### [EXTRACT PROVIDED]
--------------------------------

Wednesday, October 5, 2011

Time boxing

Time boxing is quite a simple concept. You specify an activity and duration and you’re done. The only basic rule is that you do not perform the activity longer than the specified duration.
In agile teams, time boxes are used everywhere. In Scrum, stand-up meetings are restricted to 15 minutes, sprints are time boxed, just as the planning meeting or the sprint review. When using planning poker, discussions are usually limited to a few minutes at a time and programming pairs switch roles or even programming partners after some predefined period. I’m sure you can add a few more examples yourself.
So what is the reasoning behind all of this? Why are time boxes useful?

One reason is the ability to focus. If you’re anything like me, you sometimes are easily distracted by an incoming email, a question from a colleague, the sudden urge to use the washroom or anything else that is not directly related to the task at hand. In many cases, the task is interrupted and we give in to those distractions. The reasons are obvious, just look at the example with the incoming email. We don’t want to forget reading this email, what if it’s important and urgent and needs immediate attention? Alternatively, not dealing with this email will keep it in the back of our minds, to remind ourselves that it still needs to be done, and that way continuously shifting our focus between the task at hand and the reminder that we need to deal with that potentially important email. Time boxing can help in this case. When you know when the current time box finishes, you know when you can deal with that email, so there is less anxiety to forget about it or deal with it in time. A quick note on your to-do-list or a sticky note on the wall is all that is required before you can go back to focussing on what you were working on. The Pomodoro Technique is a great example of how to use time boxes to improve your focus.

--------------------------------

### [GIVEN RECORDS]

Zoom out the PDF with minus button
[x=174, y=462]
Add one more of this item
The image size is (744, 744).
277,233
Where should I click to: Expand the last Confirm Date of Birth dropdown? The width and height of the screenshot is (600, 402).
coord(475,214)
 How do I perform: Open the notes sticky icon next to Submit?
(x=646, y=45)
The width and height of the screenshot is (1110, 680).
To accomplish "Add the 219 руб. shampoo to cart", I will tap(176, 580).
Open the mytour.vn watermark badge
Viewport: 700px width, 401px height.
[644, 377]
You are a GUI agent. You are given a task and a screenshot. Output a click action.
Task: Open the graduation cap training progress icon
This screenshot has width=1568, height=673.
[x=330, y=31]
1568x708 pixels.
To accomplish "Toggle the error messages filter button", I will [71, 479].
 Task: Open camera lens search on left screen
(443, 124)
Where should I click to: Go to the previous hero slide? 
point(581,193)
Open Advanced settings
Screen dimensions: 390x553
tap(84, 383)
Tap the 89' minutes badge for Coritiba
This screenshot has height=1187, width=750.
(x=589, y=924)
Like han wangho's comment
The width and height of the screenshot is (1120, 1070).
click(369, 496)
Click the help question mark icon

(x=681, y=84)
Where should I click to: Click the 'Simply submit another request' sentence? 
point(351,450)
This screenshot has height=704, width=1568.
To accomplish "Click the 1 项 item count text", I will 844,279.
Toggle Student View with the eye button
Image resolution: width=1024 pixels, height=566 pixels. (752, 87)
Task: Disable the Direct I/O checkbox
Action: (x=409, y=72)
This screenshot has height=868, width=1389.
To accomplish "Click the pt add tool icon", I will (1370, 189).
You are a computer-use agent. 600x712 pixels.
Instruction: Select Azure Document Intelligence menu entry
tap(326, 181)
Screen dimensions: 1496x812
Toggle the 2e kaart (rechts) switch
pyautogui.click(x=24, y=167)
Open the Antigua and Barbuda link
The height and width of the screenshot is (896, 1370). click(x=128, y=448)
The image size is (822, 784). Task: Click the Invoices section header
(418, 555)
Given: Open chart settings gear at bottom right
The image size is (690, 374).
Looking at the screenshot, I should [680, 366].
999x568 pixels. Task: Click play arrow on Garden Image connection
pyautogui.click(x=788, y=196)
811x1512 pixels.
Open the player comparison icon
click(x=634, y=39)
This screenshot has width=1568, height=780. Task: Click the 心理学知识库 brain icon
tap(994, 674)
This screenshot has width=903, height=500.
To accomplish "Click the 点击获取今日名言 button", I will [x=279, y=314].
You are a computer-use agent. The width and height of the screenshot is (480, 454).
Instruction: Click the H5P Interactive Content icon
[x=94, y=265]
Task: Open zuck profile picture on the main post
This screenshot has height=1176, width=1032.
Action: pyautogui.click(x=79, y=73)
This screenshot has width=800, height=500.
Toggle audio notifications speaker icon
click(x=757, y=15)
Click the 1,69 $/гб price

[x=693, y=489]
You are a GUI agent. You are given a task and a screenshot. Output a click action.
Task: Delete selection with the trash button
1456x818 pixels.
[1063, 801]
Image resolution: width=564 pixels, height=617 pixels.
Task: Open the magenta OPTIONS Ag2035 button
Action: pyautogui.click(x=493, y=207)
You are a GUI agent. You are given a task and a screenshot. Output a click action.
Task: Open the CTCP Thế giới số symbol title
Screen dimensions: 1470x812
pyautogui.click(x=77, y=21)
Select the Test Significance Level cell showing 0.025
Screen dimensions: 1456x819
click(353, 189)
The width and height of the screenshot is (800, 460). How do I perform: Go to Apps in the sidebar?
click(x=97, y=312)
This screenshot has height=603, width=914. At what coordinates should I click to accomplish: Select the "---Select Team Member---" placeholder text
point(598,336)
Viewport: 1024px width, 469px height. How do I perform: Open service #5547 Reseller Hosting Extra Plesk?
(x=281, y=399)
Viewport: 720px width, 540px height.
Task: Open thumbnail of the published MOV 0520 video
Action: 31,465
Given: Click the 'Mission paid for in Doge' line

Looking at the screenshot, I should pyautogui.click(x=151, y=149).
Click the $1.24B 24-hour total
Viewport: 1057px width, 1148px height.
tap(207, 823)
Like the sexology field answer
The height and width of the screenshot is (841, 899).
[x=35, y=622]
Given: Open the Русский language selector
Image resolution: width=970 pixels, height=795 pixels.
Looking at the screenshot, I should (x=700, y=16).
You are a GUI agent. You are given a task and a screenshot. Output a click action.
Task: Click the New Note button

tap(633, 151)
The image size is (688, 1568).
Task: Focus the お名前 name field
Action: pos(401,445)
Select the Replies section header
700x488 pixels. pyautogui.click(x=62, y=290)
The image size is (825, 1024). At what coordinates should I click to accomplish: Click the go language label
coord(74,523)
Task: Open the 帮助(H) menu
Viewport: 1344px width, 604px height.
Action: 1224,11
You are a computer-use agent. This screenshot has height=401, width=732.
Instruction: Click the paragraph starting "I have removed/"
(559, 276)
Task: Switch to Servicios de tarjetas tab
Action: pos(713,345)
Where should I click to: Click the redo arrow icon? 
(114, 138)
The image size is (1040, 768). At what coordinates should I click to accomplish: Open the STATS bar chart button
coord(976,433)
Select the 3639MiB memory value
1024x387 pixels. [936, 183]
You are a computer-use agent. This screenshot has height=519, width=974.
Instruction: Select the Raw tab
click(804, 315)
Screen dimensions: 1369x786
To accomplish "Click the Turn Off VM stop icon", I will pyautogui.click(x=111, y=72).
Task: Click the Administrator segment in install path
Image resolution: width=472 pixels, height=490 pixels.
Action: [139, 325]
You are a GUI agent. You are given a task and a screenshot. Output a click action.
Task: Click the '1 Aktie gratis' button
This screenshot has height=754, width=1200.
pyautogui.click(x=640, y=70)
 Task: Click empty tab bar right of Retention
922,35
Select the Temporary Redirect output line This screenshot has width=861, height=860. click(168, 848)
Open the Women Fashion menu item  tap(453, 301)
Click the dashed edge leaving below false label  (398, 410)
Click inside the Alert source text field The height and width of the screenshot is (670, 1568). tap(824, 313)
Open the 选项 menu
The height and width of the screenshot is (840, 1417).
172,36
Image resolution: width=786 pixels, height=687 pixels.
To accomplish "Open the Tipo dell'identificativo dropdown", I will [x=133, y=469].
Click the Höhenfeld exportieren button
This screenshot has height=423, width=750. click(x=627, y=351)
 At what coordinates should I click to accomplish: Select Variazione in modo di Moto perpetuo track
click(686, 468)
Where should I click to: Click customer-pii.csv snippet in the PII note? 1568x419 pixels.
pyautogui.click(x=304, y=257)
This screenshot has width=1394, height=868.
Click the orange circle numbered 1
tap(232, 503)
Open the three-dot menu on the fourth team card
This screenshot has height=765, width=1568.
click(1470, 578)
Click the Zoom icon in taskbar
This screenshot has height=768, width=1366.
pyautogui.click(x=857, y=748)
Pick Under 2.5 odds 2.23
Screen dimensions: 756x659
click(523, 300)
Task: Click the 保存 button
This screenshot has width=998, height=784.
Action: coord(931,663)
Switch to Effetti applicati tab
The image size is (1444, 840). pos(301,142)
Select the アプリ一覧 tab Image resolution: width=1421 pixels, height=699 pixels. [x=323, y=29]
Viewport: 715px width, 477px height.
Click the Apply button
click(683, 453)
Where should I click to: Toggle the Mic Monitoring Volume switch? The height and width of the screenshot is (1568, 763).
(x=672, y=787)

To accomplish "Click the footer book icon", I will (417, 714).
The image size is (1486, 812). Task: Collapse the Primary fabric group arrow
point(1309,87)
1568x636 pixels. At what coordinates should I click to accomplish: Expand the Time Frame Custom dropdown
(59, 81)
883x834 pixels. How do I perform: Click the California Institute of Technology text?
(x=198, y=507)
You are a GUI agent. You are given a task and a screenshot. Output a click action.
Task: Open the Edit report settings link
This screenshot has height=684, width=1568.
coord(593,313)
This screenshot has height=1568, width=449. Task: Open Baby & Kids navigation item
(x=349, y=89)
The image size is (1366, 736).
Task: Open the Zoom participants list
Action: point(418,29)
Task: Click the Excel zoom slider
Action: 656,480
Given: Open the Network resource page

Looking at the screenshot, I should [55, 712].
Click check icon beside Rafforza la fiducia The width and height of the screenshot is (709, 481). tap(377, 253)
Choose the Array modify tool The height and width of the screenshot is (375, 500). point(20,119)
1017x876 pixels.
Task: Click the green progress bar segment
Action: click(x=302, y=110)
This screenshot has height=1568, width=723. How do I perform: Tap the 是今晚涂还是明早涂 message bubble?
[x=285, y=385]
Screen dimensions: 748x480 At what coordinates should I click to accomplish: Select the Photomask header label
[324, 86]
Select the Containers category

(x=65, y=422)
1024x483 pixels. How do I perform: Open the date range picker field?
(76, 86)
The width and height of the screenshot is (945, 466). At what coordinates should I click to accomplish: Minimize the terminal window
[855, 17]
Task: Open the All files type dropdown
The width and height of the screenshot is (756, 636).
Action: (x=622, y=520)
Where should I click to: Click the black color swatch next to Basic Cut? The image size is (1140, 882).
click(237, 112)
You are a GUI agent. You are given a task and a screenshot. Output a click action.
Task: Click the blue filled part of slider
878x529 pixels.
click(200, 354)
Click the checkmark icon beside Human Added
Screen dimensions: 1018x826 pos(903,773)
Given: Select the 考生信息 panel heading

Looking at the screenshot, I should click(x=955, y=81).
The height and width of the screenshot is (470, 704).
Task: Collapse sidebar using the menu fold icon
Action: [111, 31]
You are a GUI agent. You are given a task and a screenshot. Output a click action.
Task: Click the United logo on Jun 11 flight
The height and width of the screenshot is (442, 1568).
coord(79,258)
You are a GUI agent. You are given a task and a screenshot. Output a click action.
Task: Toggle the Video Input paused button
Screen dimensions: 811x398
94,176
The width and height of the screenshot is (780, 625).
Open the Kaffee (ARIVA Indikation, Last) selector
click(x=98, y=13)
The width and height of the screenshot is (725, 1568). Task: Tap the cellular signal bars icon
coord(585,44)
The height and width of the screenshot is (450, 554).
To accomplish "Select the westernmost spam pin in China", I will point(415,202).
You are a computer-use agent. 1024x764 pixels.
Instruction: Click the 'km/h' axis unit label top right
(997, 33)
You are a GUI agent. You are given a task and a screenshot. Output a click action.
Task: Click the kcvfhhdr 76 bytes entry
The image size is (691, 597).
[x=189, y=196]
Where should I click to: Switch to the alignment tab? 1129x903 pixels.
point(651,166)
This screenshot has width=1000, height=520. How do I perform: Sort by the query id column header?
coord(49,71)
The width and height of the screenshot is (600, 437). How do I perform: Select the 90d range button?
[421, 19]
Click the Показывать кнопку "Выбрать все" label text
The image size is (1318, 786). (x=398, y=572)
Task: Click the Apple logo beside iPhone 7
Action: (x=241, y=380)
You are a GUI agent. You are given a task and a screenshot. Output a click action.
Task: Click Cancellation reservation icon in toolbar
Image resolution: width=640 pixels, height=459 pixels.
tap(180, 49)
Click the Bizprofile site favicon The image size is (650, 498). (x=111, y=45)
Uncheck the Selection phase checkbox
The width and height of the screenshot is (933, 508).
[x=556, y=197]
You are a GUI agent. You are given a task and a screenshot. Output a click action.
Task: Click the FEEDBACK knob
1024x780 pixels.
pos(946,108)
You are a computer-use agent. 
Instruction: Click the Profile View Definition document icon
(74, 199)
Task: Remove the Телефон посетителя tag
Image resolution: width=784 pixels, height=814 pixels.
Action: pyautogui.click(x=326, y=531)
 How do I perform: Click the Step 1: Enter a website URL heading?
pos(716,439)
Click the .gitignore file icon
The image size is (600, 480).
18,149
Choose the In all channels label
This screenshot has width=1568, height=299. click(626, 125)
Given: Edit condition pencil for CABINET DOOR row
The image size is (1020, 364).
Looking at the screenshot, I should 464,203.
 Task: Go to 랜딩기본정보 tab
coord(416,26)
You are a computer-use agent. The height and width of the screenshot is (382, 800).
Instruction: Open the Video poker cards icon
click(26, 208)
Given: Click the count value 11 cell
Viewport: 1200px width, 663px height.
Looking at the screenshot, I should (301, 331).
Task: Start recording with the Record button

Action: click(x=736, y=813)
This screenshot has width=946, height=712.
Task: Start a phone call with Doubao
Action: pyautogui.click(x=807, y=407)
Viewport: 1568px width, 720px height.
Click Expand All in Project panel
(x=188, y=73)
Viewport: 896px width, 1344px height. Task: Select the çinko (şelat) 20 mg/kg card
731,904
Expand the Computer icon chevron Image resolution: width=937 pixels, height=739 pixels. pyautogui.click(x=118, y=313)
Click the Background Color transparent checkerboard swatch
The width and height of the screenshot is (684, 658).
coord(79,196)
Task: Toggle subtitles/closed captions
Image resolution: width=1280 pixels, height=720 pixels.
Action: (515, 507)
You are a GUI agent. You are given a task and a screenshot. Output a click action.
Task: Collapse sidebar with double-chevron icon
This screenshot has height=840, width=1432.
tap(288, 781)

--------------------------------

### [INSTRUCTIONS FOR THE TASK]
Please set down word for word the passage of the time boxing text that opens with the words containing "In agile teams, time" and closes with "more examples yourself.".

### [WRITTEN SOLUTION]
In agile teams, time boxes are used everywhere. In Scrum, stand-up meetings are restricted to 15 minutes, sprints are time boxed, just as the planning meeting or the sprint review. When using planning poker, discussions are usually limited to a few minutes at a time and programming pairs switch roles or even programming partners after some predefined period. I’m sure you can add a few more examples yourself.